▶ _Task prompt_
In the entries that follow, which lines hold the string "name"? List them.

▶ _Data excerpts_
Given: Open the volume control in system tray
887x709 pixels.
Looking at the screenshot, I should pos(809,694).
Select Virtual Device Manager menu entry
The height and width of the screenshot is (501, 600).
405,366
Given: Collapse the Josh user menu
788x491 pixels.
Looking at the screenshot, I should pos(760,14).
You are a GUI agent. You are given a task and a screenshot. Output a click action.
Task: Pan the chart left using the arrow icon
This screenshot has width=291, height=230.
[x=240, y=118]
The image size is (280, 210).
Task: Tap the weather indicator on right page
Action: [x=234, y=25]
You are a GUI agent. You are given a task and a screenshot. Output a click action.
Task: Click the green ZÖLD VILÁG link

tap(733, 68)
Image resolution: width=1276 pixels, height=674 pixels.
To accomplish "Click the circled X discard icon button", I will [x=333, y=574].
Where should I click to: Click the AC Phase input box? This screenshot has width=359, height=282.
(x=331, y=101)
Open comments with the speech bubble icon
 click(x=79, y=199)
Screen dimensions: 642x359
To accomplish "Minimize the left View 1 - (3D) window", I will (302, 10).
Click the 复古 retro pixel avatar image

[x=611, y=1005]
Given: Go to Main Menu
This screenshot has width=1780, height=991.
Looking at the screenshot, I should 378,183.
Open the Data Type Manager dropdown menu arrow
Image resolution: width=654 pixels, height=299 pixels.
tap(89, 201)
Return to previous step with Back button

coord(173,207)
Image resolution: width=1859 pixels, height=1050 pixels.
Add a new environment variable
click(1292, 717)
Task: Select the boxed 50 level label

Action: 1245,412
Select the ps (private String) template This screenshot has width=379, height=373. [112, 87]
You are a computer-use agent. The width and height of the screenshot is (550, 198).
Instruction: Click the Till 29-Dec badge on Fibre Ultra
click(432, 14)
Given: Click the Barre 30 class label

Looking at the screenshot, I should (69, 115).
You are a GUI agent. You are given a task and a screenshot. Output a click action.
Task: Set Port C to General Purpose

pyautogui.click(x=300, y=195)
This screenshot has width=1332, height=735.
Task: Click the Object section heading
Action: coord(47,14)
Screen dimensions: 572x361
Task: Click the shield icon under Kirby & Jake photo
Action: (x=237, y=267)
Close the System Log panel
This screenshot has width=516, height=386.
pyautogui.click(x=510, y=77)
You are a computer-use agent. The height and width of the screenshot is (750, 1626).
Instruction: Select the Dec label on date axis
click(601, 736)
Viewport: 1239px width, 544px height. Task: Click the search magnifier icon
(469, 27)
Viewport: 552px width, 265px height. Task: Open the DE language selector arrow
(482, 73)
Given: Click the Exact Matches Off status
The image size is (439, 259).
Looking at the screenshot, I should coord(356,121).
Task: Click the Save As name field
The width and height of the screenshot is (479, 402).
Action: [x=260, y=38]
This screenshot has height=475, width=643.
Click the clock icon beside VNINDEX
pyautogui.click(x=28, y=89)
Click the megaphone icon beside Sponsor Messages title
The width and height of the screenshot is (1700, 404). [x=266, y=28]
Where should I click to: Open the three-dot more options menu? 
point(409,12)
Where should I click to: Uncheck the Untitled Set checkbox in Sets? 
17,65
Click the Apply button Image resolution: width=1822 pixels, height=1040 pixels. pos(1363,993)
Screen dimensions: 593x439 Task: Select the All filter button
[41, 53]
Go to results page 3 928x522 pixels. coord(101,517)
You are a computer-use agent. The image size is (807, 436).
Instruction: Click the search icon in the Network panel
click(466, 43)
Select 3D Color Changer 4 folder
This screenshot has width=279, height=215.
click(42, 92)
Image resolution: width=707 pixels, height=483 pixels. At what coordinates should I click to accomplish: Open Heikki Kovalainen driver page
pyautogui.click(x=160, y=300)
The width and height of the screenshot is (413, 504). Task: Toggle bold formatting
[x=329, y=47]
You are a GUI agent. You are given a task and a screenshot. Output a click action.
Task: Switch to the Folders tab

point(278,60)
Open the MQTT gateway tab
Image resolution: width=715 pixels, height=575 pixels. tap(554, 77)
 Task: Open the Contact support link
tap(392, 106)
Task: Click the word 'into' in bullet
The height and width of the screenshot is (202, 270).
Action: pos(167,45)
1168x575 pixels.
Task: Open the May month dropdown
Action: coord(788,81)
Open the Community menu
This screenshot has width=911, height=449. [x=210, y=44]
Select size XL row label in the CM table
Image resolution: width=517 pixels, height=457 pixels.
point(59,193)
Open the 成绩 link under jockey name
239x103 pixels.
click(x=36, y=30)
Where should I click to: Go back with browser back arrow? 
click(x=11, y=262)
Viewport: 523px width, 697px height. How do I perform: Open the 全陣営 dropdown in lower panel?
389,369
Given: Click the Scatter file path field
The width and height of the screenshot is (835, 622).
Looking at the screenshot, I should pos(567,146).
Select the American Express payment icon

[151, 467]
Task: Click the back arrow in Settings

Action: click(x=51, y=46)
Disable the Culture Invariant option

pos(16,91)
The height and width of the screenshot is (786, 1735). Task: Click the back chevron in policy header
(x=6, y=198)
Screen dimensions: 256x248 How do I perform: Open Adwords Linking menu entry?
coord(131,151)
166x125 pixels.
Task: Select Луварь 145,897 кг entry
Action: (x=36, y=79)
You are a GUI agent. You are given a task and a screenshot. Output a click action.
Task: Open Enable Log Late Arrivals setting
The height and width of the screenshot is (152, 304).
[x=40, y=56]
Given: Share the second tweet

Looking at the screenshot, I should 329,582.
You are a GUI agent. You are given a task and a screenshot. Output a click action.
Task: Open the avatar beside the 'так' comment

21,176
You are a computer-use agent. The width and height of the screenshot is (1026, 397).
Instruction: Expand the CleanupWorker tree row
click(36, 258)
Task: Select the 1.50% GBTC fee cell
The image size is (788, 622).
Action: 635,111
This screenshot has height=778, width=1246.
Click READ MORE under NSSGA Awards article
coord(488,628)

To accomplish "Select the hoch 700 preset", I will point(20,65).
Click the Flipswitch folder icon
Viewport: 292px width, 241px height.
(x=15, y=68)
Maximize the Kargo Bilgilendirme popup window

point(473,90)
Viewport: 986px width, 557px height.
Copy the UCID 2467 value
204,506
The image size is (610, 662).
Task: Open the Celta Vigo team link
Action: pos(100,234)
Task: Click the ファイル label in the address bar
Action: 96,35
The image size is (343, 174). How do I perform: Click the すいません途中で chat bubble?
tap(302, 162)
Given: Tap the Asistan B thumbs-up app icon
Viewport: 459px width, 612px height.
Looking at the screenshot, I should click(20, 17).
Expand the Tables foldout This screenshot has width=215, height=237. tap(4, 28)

▶ _Problem solution_
Task: Click the Save As name field
Open the 成绩 link under jockey name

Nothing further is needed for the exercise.